About this edition
Composed in the summer of 1772 during Mozart's brief return to Salzburg between Italian journeys, Symphony No. 19 in E-flat Major, K.132 stands as one of the most ambitious products of his sixteenth year. The work is notable for its inventive scoring with four horns — two crooked in E-flat and two in B-flat alto — which lends a richness and harmonic flexibility unusual for a symphony of this period, and for its remarkable slow movement, which Mozart wrote in two alternative versions: the published Andante built on a melody resembling the Gregorian chant "Lauda Sion Salvatorem," and an alternate Andantino grazioso that he apparently considered too daring. The opening Allegro and the closing Presto display the youthful brilliance and rhythmic propulsion that characterize Mozart's Salzburg symphonies, while the Menuetto offers a particularly graceful contrast.

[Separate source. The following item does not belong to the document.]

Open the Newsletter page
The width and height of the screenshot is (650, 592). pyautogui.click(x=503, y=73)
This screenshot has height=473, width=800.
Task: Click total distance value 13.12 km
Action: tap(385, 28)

This score is reproduced from the celebrated Mozarts Werke complete edition, issued by Breitkopf & Härtel of Leipzig between 1877 and 1883 under the editorial direction of Johannes Brahms, Joseph Joachim, Philipp Spitta, and other distinguished scholars of the era. K.132 appears in Serie VIII (Symphonien), Band 1, as No. 19, plate W.A.M. 132, published in 1880. As the first comprehensive critical edition of Mozart's works, this collection established the textual foundation upon which subsequent Mozart scholarship was built, and it remains a landmark of nineteenth-century musicology and an authoritative reference for performers and researchers.
About this edition:
- Format: Full orchestral score (conductor's score)
- Page size: 8.5 x 11 inches
- Source: Reproduced from a public domain historical edition
- Publisher: Purple 4R Publishing
- Pages reproduced: 19 pages of music (pp. 233–251 of the original volume)
This edition faithfully reproduces a public domain historical score, allowing conductors, orchestral players, students, and scholars to study and perform this delightful early symphony from a respected nineteenth-century source. We are pleased to keep these foundational documents of the orchestral repertoire in print and accessible to the music community.